Excerpted records:
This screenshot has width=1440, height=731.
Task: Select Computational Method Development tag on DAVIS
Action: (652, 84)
...
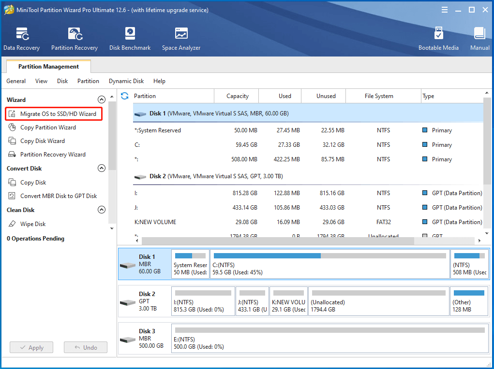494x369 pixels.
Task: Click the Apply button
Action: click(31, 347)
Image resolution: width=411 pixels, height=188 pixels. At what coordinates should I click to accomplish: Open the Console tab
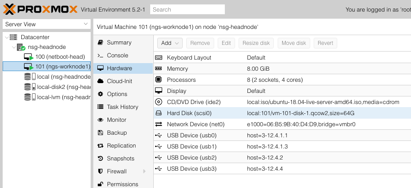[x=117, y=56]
--
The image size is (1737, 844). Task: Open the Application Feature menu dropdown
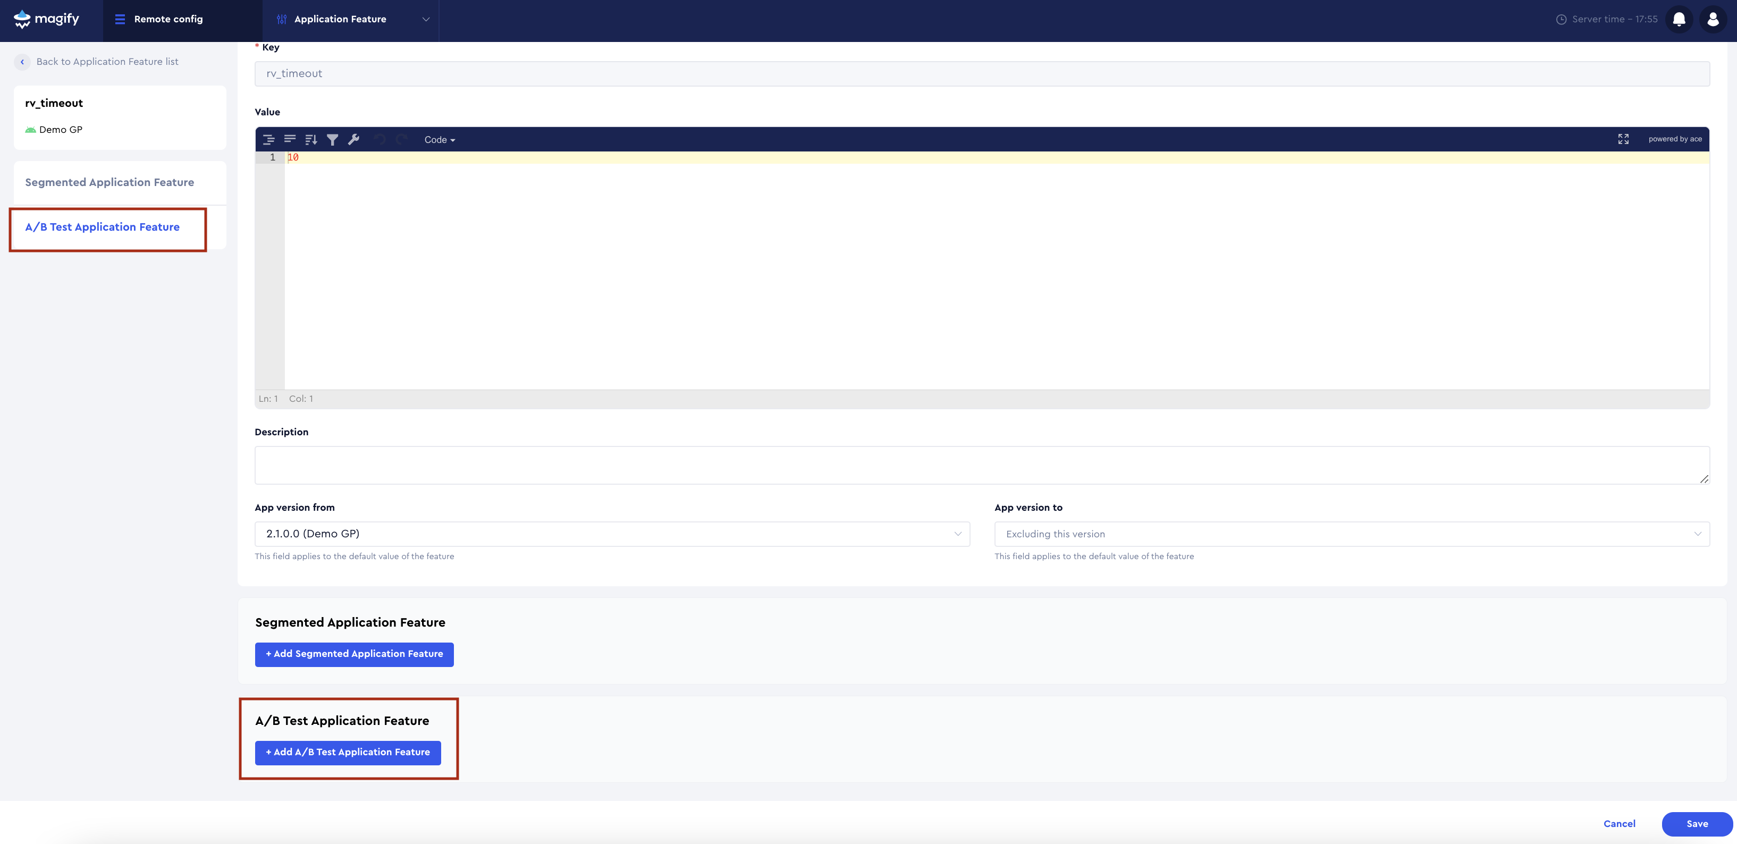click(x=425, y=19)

Instructions for the task: Please recast the data from the line with "Image resolution: width=411" to the line with "[x=117, y=56]", both included, as a Markdown table with the columns Row and Line. Skip blank lines and leave the pictures out.

Solution for this problem:
| Row | Line |
|---|---|
| 1 | Image resolution: width=411 pixels, height=188 pixels. At what coordinates should I click to accomplish: Open the Console tab |
| 2 | [x=117, y=56] |